I’m not really sure where the soap opera writer thing came from except that I found it sort of appealing as a contrast. Elyria is so flat, so unable to express herself and soap opera characters seem mostly the opposite of that, but I have never watched a whole episode of a soap opera, so what do I know? She has all the tortured over-sensitivity of an artist and none of the ego, so in a way she’d likely make a great hired gun for a soap opera.

Elyria is reading Mrs. Bridge at various points in the novel. Do you see points of affinity between the two novels? When, in the process of writing the novel, did you decide that this would be her reading material?

There’s not much of an affinity between the novels but I think Elyria would have been somberly amused by the texture and tone of that book. I don’t know when it became a part of the novel. The novel sort of grew out of a folder I kept putting things in that might have been labeled “What is all this shit?” and I can’t clearly remember the chronology of when different parts of it arrived. At the same time, her reading Mrs. Bridge is one of the more autobiographical aspects of Nobody. I had a copy of it while I was in New Zealand that I read repeatedly. At some point I was sitting at a restaurant bar, alone, reading Mrs. Bridge, and I kept having the impulse to read to the bartender, to somehow kind of share this solitary activity with a complete stranger; that was one of the moments I realized I was on the outer edge of how much time I could spend alone before I started reaching out for a mutated form of human connection.

Is memory, and the process of remembering, something that has also cropped up in other things you have written or might be working on?

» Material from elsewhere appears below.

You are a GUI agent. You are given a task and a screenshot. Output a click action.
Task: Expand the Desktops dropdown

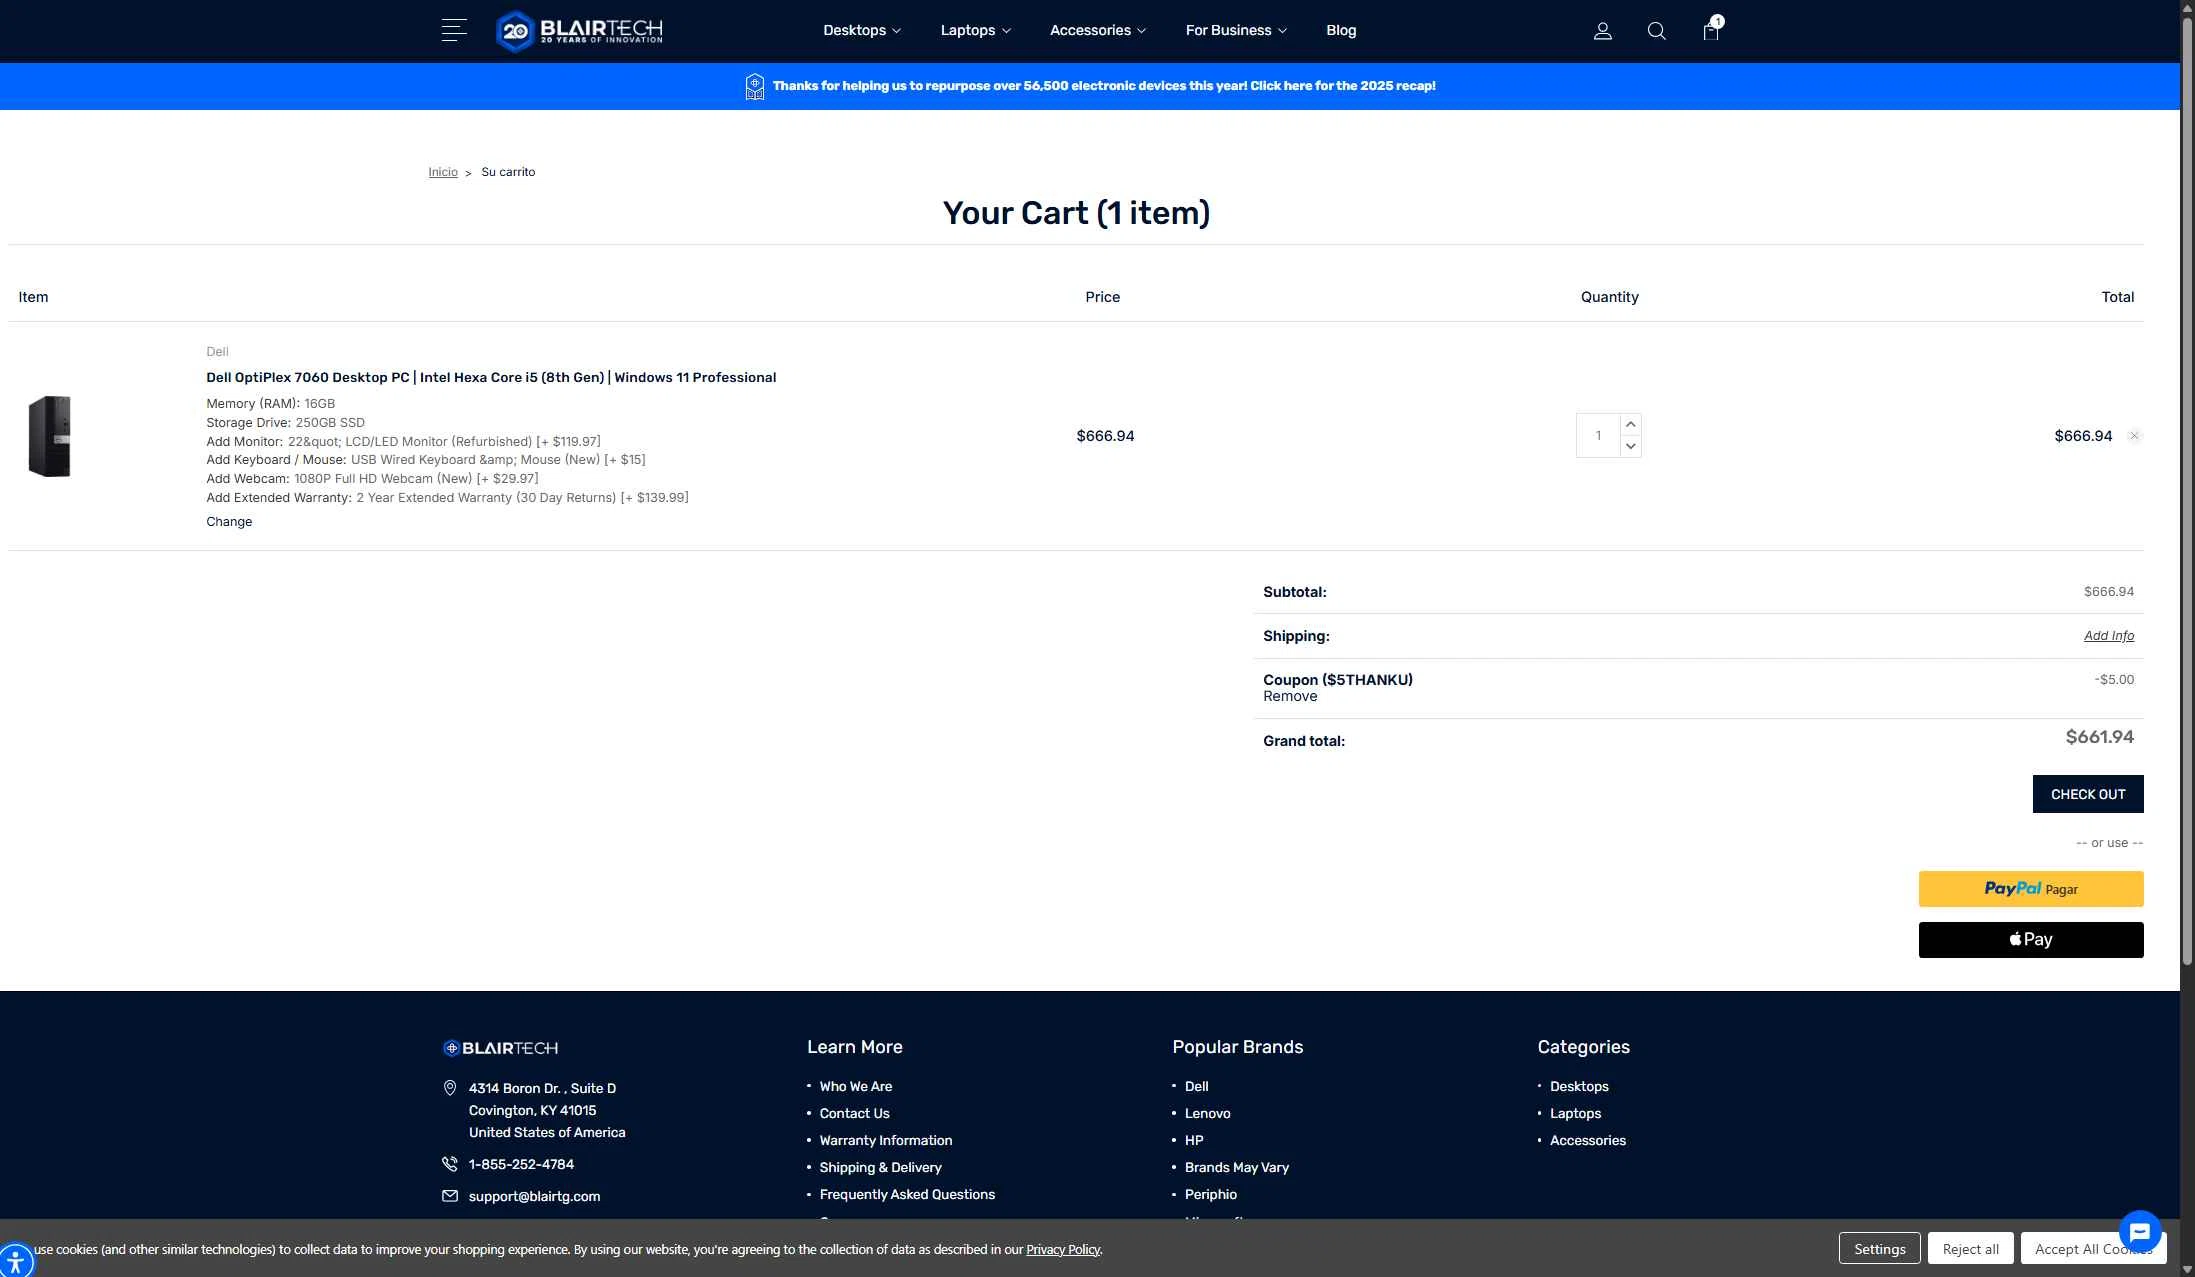coord(861,30)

In The Phaedrus Socrates said that the written word was the enemy of memory, that by writing we learn to forget. Of course, we only know he said that because Plato wrote it down, but there is absolutely a link between memory and writing. The more I write the more I practically fetishize the act of remembering. And now that you asked, almost everything I’ve written is in the past tense and have lots of flashbacks from the main storyline, so maybe you know more than me about what I’m doing. Writing fiction, in a way, is an act of intentionally remembering something incorrectly.

Elyria is recounting the story in the past tense. Do you have a sense of the perspective from which she’s regarding these events? Do you feel that this is the sole story you’d like to tell about her, or are there more stories to be told from this world?

Sometimes a person might go off the deep end for a bit, do a bunch of stupid or sad things, then resurface later and maybe a mutual friend will say to you, “Oh man, have you seen Bill? Man, something happened to Bill. I don’t know. He’s not the same. I think he’s ok, but he is not the same ole Bill anymore.” Bill fascinates me. What happened, what changed, why did he come back… I think Elyria is probably in some state like that. She’s better but not well.

But we’re not really on speaking terms, Elyria and me. She’s very challenging to listen to and everything I’ve worked on since I finished Nobody has been so much less taxing. If I returned to Elyria as a character, I would hope her voice would have grown. I’d be interested in her next incarnation if she has one, but I can’t really say I miss working with her.